De acordo com o Ministério da Economia, a atual situação fiscal do país limita a atuação da Administração Pública em ações que acarretem impactos orçamentário-financeiros tanto para este ano quanto para os exercícios subsequentes, o que impossibilita a autorização realização de um concurso público para o INSS neste momento.

O ministério esclareceu, ainda, que está trabalhando em conjunto com o INSS na implementação de alternativas para a melhoria do desempenho institucional. "As medidas incluem, por exemplo, o mapeamento, otimização e automação de processos; a revisão de procedimentos e modernização de normativos internos; e a realocação de pessoal entre unidades do próprio órgão, de modo a atender as prioritárias e que garantam a melhoria da oferta de seus serviços públicos".

Vários fatos motivaram a recomendação, entre eles o déficit de cerca de 10.000 funcionários; iminência de aposentadoria de pelo menos 9.000 servidores e as inúmeras ações judiciais questionando a incapacidade do órgão na prestação de benefícios (espera para resposta de pedidos que pode chegar a mais de um ano, o que atinge, fundamentalmente, idosos, pessoas com deficiência e mulheres em licença maternidade). 

Segundo MPF na ocasião, a autorização para um novo concurso público não deveria ser superior a 30 dias. Já o quantitativo de vagas não deveria ser inferior aos cargos em aberto, além de que seria necessário abrir formação de cadastro de reserva – inclusive para o preenchimento de postos resultantes da aposentadoria dos servidores que se encontram em abono de permanência. A recomendação ainda indicou que o INSS deveria elaborar cronograma para a realização do certame, com prazo não superior a 180 dias para a posse dos aprovados. 

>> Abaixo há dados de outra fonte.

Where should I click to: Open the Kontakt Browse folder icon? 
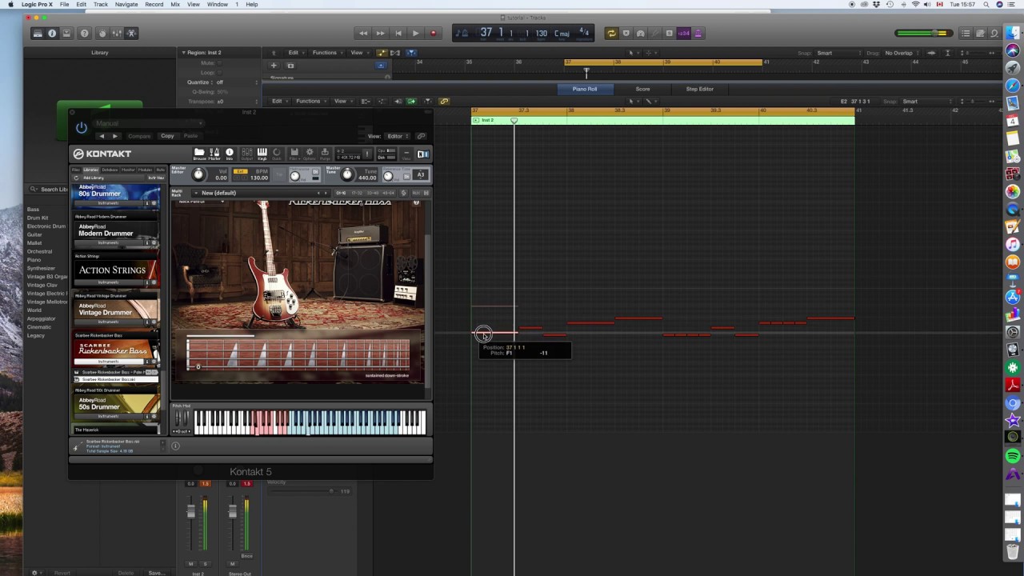tap(199, 153)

O pedido também estabeleceu que o Ministério da Economia, em conjunto com o INSS, realizasse estudos para quantificar o número ideal de vagas e cargos. 

Situação precária 

Atualmente, o INSS tem como responsabilidade a operacionalização dos direitos das pessoas sob o Regime Geral de Previdência Social, que abrange mais de 50 milhões de segurados e aproximadamente 33 milhões de beneficiários. Informações do Painel de Monitoramento da autarquia, entre março de 2018 até abril de 2019, apontam que há mais de 2,1 milhões de pedidos com pendência de análise. Esses pedidos são feitos mediante prévio agendamento, por telefone ou pela internet, e sem a assistência direta e presencial de servidores da autarquia, medida tomada pelo INSS em resposta à progressiva diminuição do quadro de pessoal. 

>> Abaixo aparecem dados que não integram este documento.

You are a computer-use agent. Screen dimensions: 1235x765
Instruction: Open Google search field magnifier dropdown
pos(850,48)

Ainda segundo dados do próprio INSS e do Instituto Brasileiro de Geografia e Estatística (IBGE), mais da metade dos milhões de beneficiários da Previdência é composta por pessoas pobres e de idade avançada, o que dificultaria o uso ideal da ferramenta virtual, inclusive a do teleatendimento, segundo afirma o MPF.

O MPF ainda acredita que a precarização dos serviços prestados pelo INSS tem afetado a garantia constitucional de benefícios da população, além de lesar os cofres públicos em virtude da judicialização para a efetiva obtenção desses direitos. “Ao tempo em que mascara a precarização dos serviços e do seu quadro funcional, a utilização de canais remotos obstaculiza o acesso de milhões de pessoas a direitos que lhes assistem, além de propiciar, paralelamente, a proliferação de terceiros prestadores de serviços – sejam pessoas físicas, sejam pessoas jurídicas – que cobram dos segurados e assistidos para obter a ‘facilidade’ que é a eles negada”, destaca o MPF.